The two men in plainclothes grabbed Narayan’s hands and twisted them behind him for the lockbars as Allenby’s eyes checked over the room.
“Where is King, and the girl?” he snapped.
“Where is the E-rus spy who is your master?” Narayan said in response—and loudly.
Allenby did strike then; a skillful blow alongside the head with the butt of his pistol, aiming below the turban that would have cushioned a clumsy strike. Narayan sagged as the world went gray; he was barely conscious as he was hustled outside into a closed gharri—two-wheeled horse cart—and the hooves clopped away on the pavement.
Warburton was still mumbling as King jogged up the stairs to the fourth floor and the flat roof; trying to tell him important details, the Lancer supposed, but it was a bloody nuisance. The Russian woman was staggering a bit now, despite being free of the burqua; underneath it she wore a perfectly ordinary shalwar qamiz, tunic-and-pjamy-trousers suit, like a third of the women in Delhi. She’d retained the hood and face veil though, merely wrapping them tighter and taking a turn of the fabric around her neck. When she leaned close to help him with the trapdoor he caught a glimpse of eyes pale green rimmed in silver-gilt blue . . . and a green, musky scent he recognized.
Bhang lassi, potent and only marginally legal—slipping it onto the menu and then robbing the blissfully helpless customer was a standard trick of the shadier establishments in the red-light district.

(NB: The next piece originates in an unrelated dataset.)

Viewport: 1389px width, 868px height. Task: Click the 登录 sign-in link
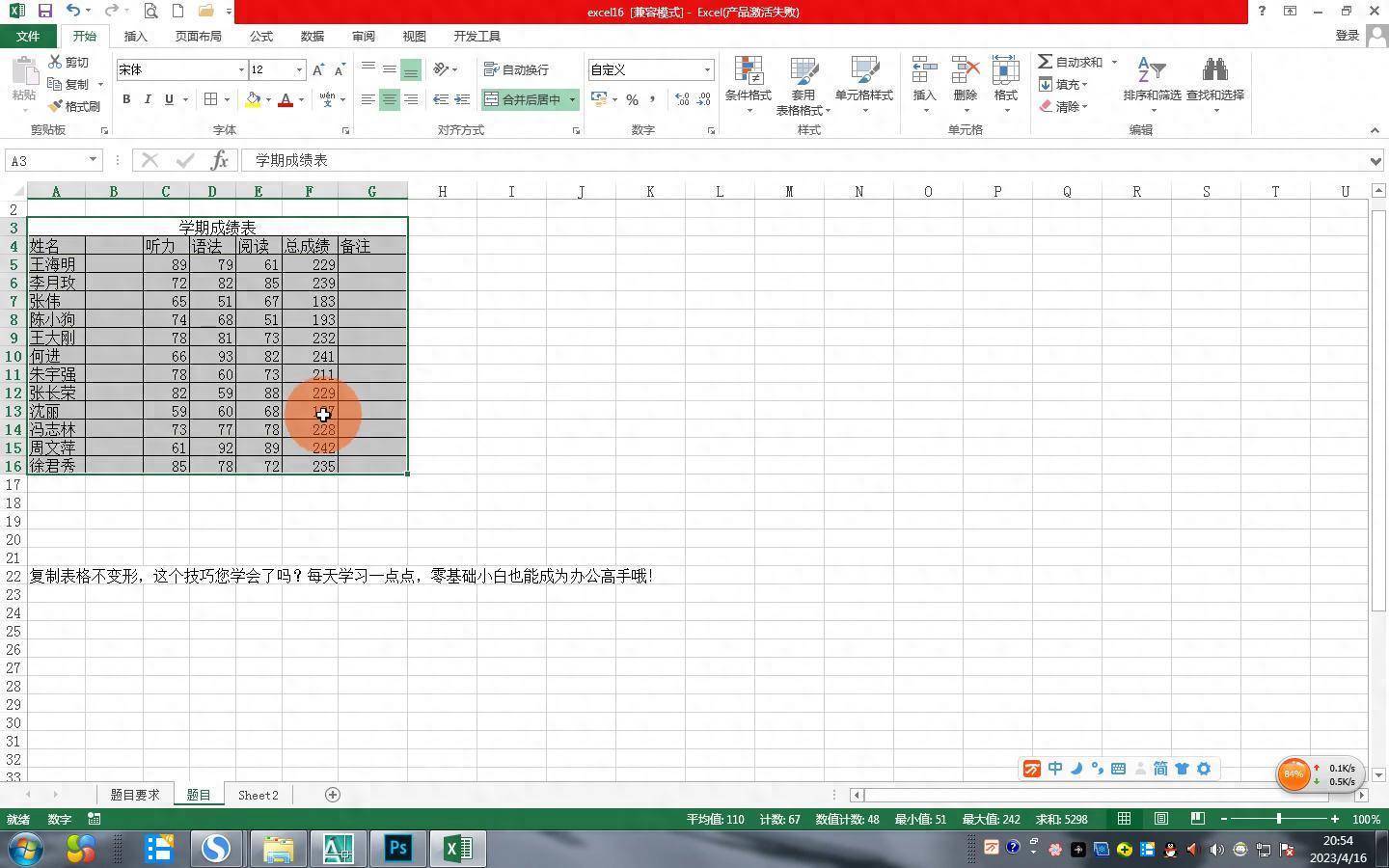click(x=1347, y=36)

Merciful Krishna, he thought. She’s drugged to the gills!
No wonder she staggered now and then . . . although he’d never known bhang in any form to improve the user’s shooting.
The worst of it was that Warburton was still bleeding, and gray with shock. King had seen far too many badly wounded men to doubt that the Political would die unless he had expert care soon; the baronet wasn’t a young man, either. That left exactly one choice. He looked up at the moon reflexively, then at the silhouette of the buildings to the west. That left only one matter unsettled—
He crept to the edge of the roof, where the low parapet gave him a bit of shelter. Yes, the polis, behind the game as usual, he thought; constables were pushing their way through the throng. There he carefully cleared his throat, filled his chest, and made a sound between his teeth that Ranjit Singh had taught him—one the old Sikh had learned on the frontier, long ago. Not loud, more of a sigh than a whistle; the sort of sound a nightjar might make, settling down to rest in a nest of cypress trees by a spring. It wasn’t a sound that belonged here in Delhi, with the crowds and the glare of the gaslight, but it still carried. Not as far as it would have amid the crags and dry nullahs and stony slopes of the Border, under the bright frosting of mountain stars, but far enough; Ibrahim Khan was only a hundred yards away.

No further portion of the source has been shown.